Experiment 1: Effect of 30-min of exercise 2-h before cued

on extinction acquisition and subsequent memory

The aim of experiment 1 was to test the effect of a single 30-min bout of voluntary wheel running 2-h before extinction training on extinction acquisition and subsequent memory tests. We hypothesized that an acute bout of exercise 2-h prior to extinction would enhance extinction memories as indicated by reduced levels of freezing

at long-term memory (LTM) and/or reinstatement tests. To test these effects, we employed a 2x2 design in which rats underwent one of two habituation conditions in which there was a freely moving wheel available (Habituation) or an empty cage (No Habituation). This was done to reduce neophobia and allow rats to gain dexterity for wheel running, potentially enhancing the amount of voluntary exercise displayed during the exercise treatment prior to extinction. Subsequently rats were then divided into two groups in which prior to extinction training there was wheel access for exercising (Exercise) or a group that remained sedentary with no access to a wheel (Sedentary) (see Figure 3.1 for a timeline of experimental procedures). This resulted in four groups: No Habituation-Sedentary (SED (no hab); n = 8), Habituation-Sedentary (SED (hab); n = 8), No Habituation-Exercise (EX (no hab); n = 8), Habituation-Exercise (EX (hab); n = 10).

3.6.1.1 Methods

Subjects. Thirty-four male Sprague-Dawley albino rats (Harlan

Laboratories) were ordered at 275-300 g and housed in pairs throughout the entirety of the experiment. Rats were allowed one week to acclimate to the colony. All rats were housed in 42x20x20 cm polycarbonate cages. Housing rooms were maintained at a constant temperature (21 ± 1°C) and a 12-12 light-dark cycle (lights on at 6:00 and off at 18:00). Food and water were provided ad libitum throughout the entire experiment.
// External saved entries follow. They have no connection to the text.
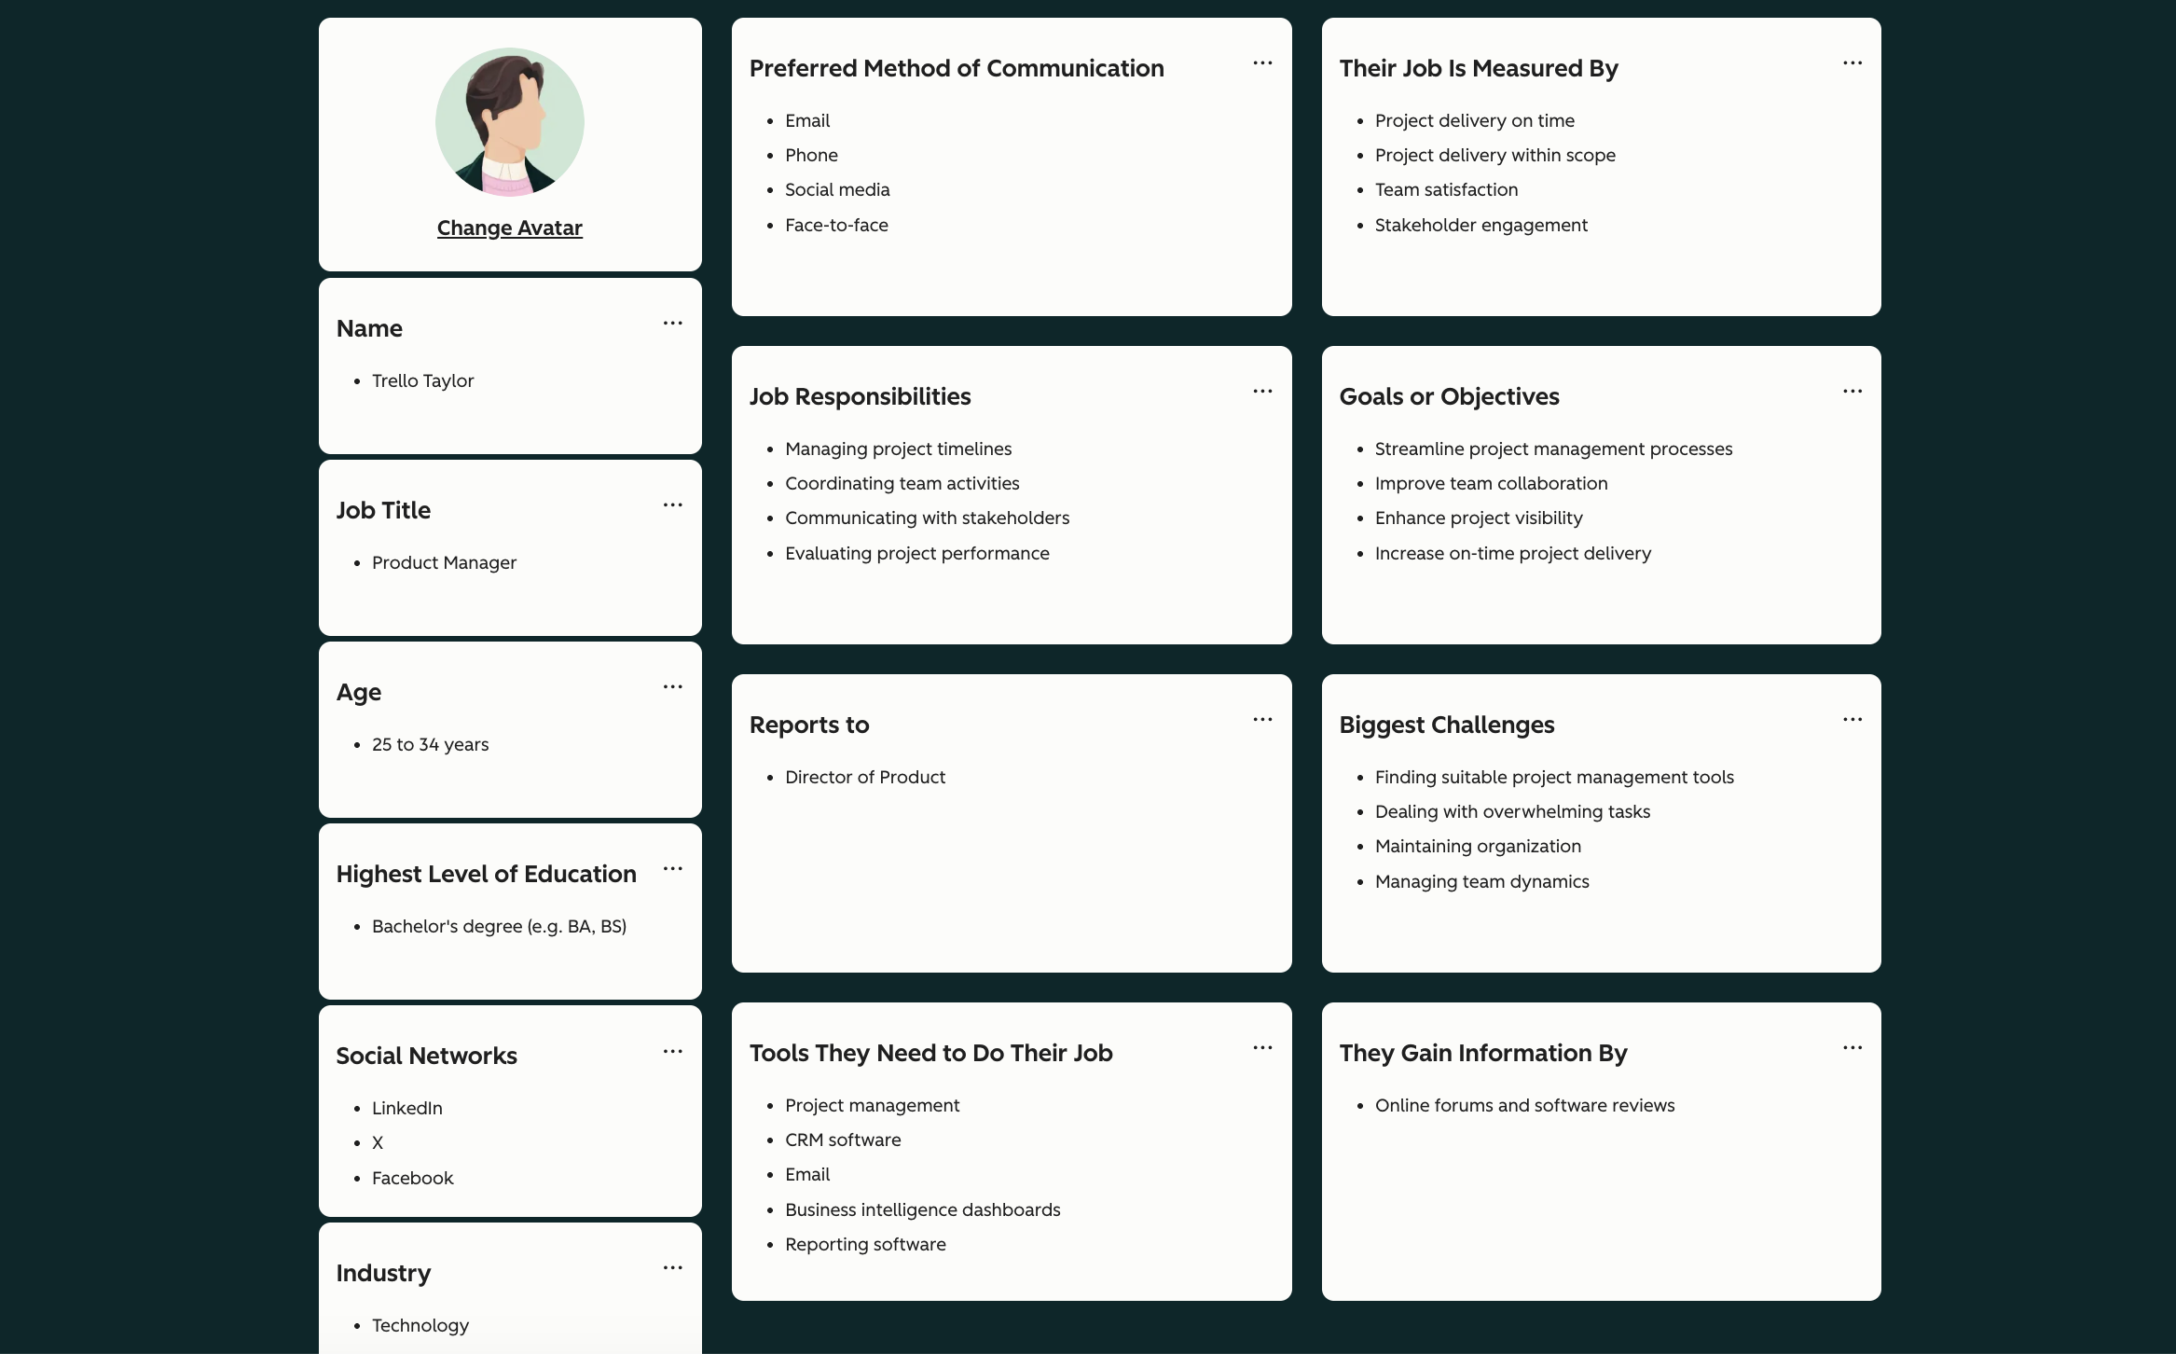The width and height of the screenshot is (2176, 1354).
Task: Open Preferred Method of Communication options
Action: pos(1262,63)
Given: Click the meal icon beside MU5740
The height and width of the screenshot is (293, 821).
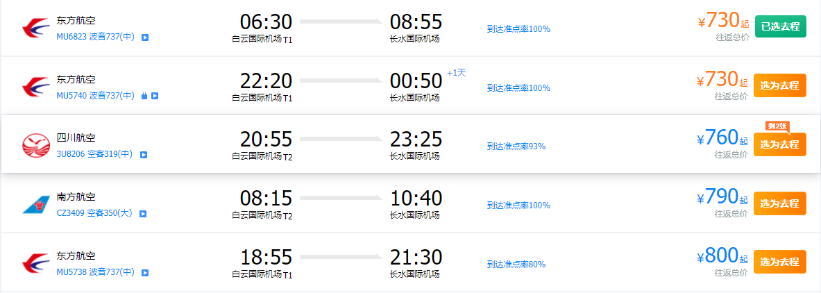Looking at the screenshot, I should [144, 96].
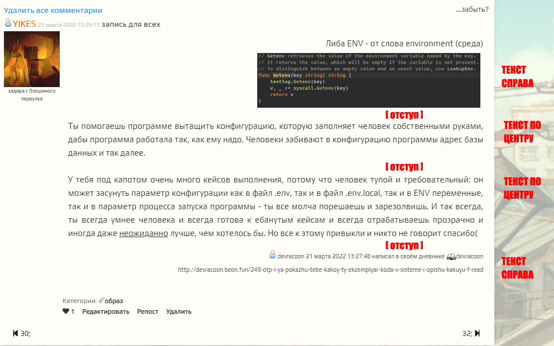Click the …забыть? link
The width and height of the screenshot is (554, 346).
(x=472, y=9)
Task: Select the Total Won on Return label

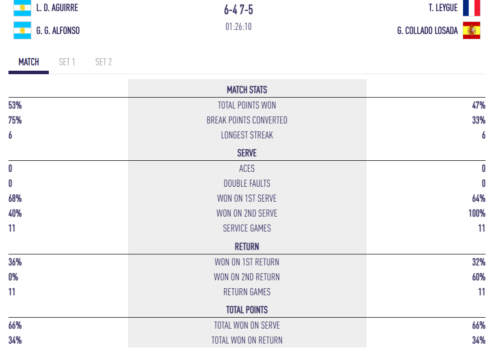Action: tap(247, 341)
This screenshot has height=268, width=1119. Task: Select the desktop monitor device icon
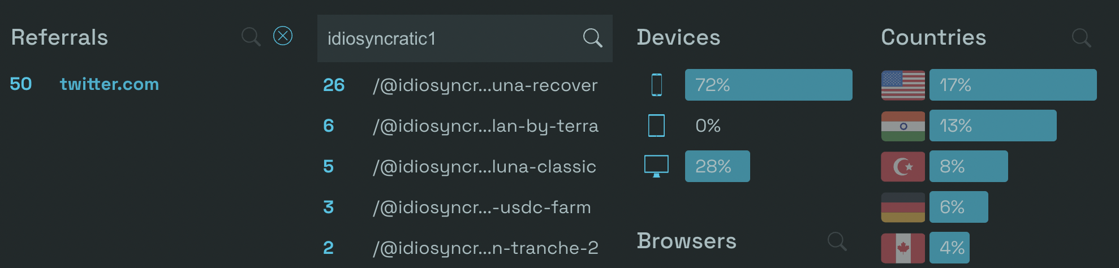tap(656, 166)
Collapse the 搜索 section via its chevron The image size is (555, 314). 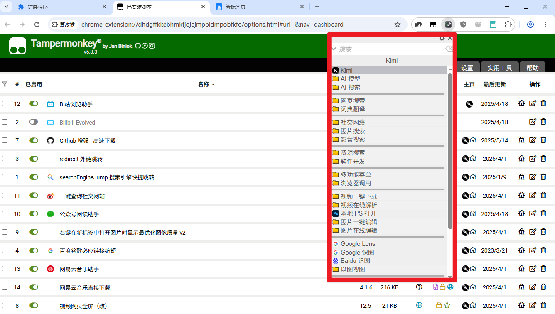click(x=334, y=49)

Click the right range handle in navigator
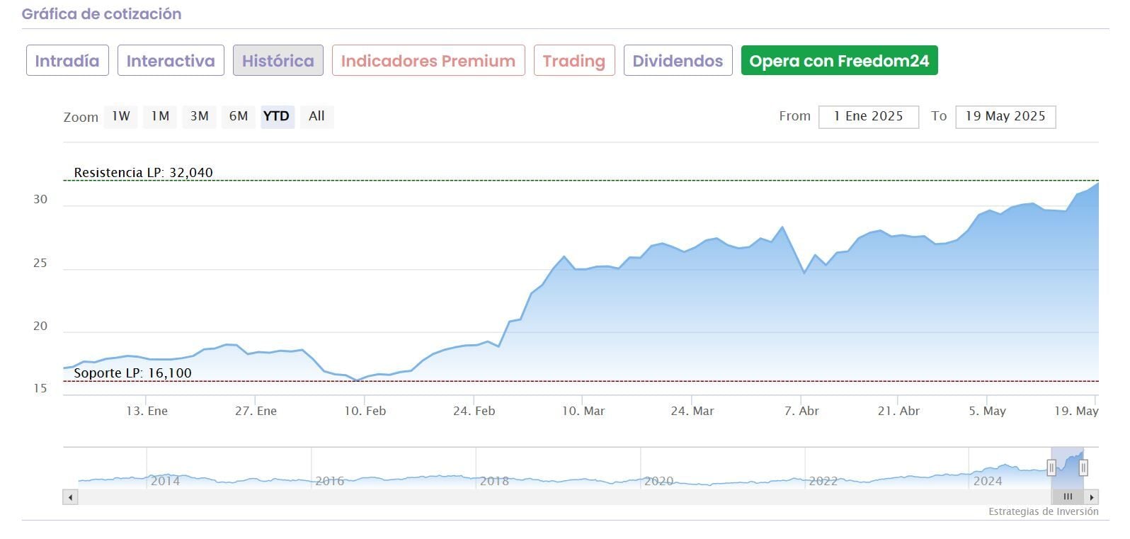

Equipment. All test procedures were conducted in a Habitest Modular System

conditioning chamber (Coulbourn Instruments) equipped with metal rod flooring connected to a shock generator and a speaker connected to a tone generator, and enclosed in a sound attenuating chamber. All behavioral testing occurred in the same context across all procedures. Chambers were illuminated with a red light and wiped with disinfectant cleaner between sessions. All videos were recorded from overhead cameras

and output to AVI files, to be scored by a researcher blinded to experimental conditions. Graphic state software controlled video recording and stimulus presentations.

For both the wheel Habituation and/or Exercise treatment sessions, all rats were exposed alone to polycarbonate cages exactly like the ones in which they were housed but with an attached 35.6 cm diameter running wheel (Harvard Apparatus) on one-half of the cage. Wheels were fitted with magnetic counters, which recorded every quarter turn of the wheel in either direction. In No Habituation and/or Sedentary sessions, rats were exposed to cages alone without a locked wheel. This was done to reduce the likelihood that they would climb on the wheel and engage in physical activity nullifying the comparison to freely moving wheels (Koteja, Garland, Sax, Swallow, & Carter, 1999).

Procedures.

Wheel habituation. To reduce novelty to the exercise wheels and to allow rats to gain dexterity for running on the wheels, the rats in the EX (hab) and SED (hab) groups were allowed 10-min of individual access to the exercise wheel three mornings preceding behavioral testing. Rats in the EX (no hab) and SED (no hab) were placed individually in an empty cage for the 10-min. Habituation or No Habituation procedures were continued throughout the experiment to reduce any potential confounds of stress related to removal of wheel access (Greenwood et al., 2012; Nishijima et al., 2013). All habituation procedures occurred in the last hour of the rat’s dark cycle (5:00-6:00), with at least 6-h between behavioral testing and habituation procedures. Between sessions, cages were wiped with 70% ethanol and bedding was replaced.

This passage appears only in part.